- [Stated goal]: Rewrite the stretch from the line containing "You are a computer-use agent. 747x420 pixels." through the end of the material, substituting "drop-down list" for "dropdown" and leaving everything else unchanged. Leave the pictures out of the answer.

>> Start Task data

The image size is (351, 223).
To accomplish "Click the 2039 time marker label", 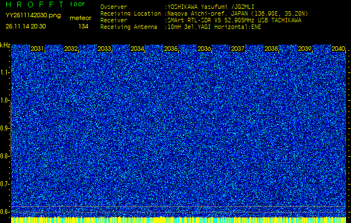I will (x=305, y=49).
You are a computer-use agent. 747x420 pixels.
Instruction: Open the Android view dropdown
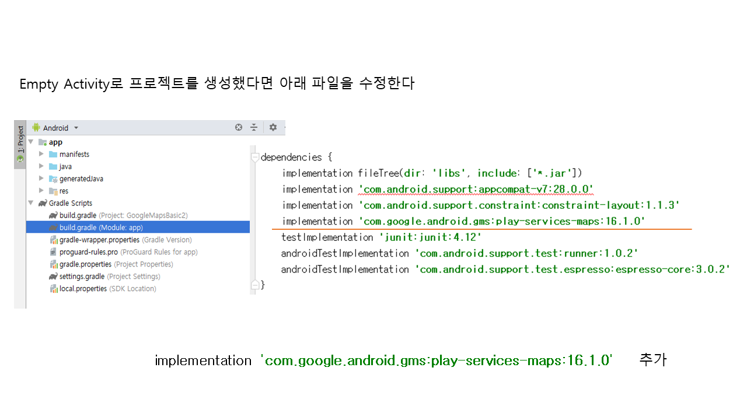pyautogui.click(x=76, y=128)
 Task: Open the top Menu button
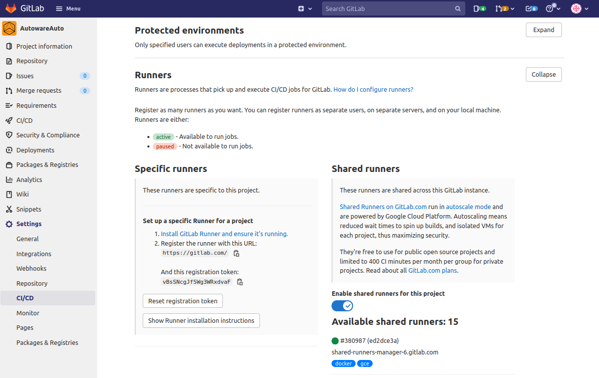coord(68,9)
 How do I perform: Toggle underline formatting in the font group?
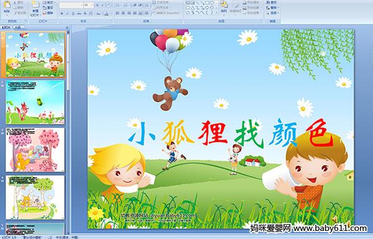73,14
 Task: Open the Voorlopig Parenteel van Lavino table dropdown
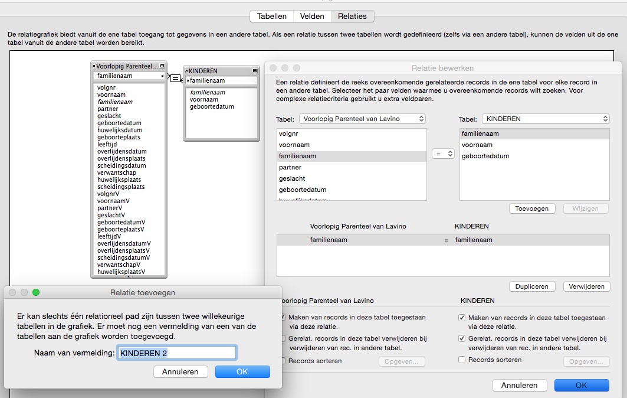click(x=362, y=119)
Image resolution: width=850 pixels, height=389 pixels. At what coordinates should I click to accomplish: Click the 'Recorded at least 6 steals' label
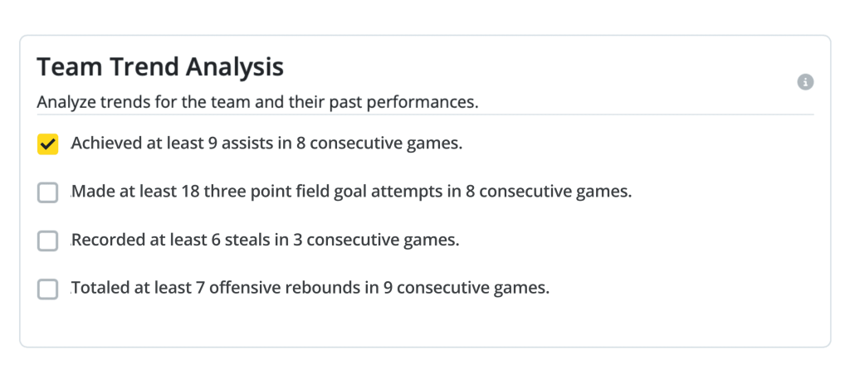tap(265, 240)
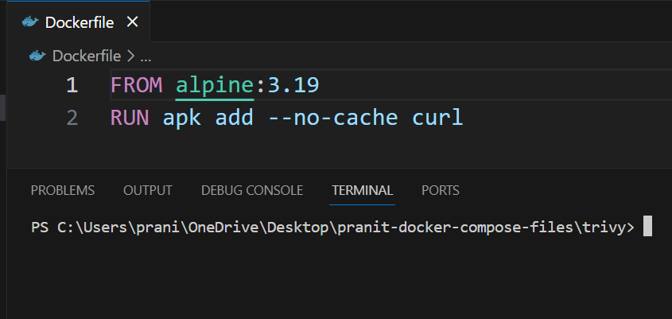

>> End Task data

- [The answer]:
You are a computer-use agent. 747x420 pixels.
Instruction: Open the Android view drop-down list
pyautogui.click(x=76, y=128)
 Task: Open the top Menu button
coord(68,9)
 How do I perform: Toggle underline formatting in the font group?
73,14
 Task: Open the Voorlopig Parenteel van Lavino table drop-down list
click(x=362, y=119)
Image resolution: width=850 pixels, height=389 pixels. At what coordinates should I click to accomplish: Click the 'Recorded at least 6 steals' label
tap(265, 240)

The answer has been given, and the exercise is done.